As I finished saying this – nicely and gently, by the way – I thought, my gosh, that’s exactly what we do at communion. It’s a memorial meal just like the Passover was a memorial meal. It is celebrating the past, remembering the past. But it’s also remembering God’s activity in the past. It is remembering what the Lord has done. That’s why Jesus said, “Do this in remembrance of me.” And when we do, the shadow of his cross and his resurrection hovers over us.

This is also a bond between us and each other. Unlike anything else we do communion draws us together. We eat and drink this as one people. For Paul, the importance of the Lord’s supper is a unifying act in the life of the church of inestimable value. He knew that the various pagan traditions, the different ways it was celebrated in different places, had to come to an end. There had to be something from Jesus himself. “This is my body broken for you. Do this in remembrance of me.” He wanted to stress the importance of that.

Oh, and when people ate food to idols, well, idols only exist in the minds of the idolaters, according to Paul. Good argument. But, if you’re going to be gluttonous, be gluttonous somewhere else not at the Lord’s table. At the Lord’s table it’s about Jesus of Nazareth. Paul did not want that table to exclude people. He didn’t want to prevent them from coming to it. He wanted the doors of the early Christian church metaphorically to be open, but open to the very person who invites us to it. To be open to Jesus Christ himself.

He also said something lasting and significant.

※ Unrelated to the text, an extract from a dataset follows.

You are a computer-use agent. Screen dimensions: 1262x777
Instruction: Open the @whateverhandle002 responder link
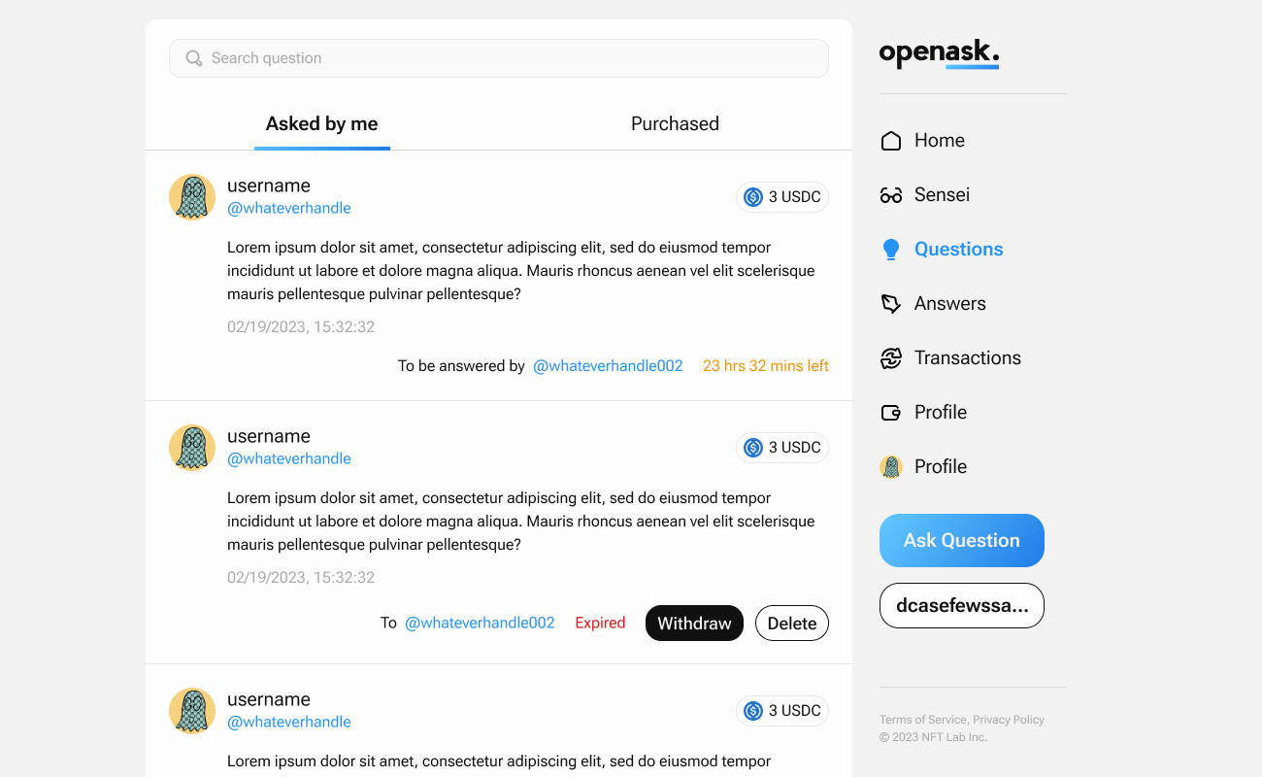pyautogui.click(x=608, y=365)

He said, “And we proclaim Christ until he comes.” This meal is a foretaste of a heavenly meal. It’s a foretaste of things to come. It’s not just about the past. It’s not just about the present. It’s about the future as well. A future that is in the hands of the Lord. We wait until he comes again.

I urge you, I implore you, to think deeply and examine your hearts as you come to the table today. What we’re doing stands the test of a tradition going back to the Exodus, to the upper room, to the earliest Christian community, and it bonds us together as one people: one family, one faith, and one Lord. So, come to the table today and enjoy the presence of Jesus Christ; “Do this in remembrance of me.” Amen.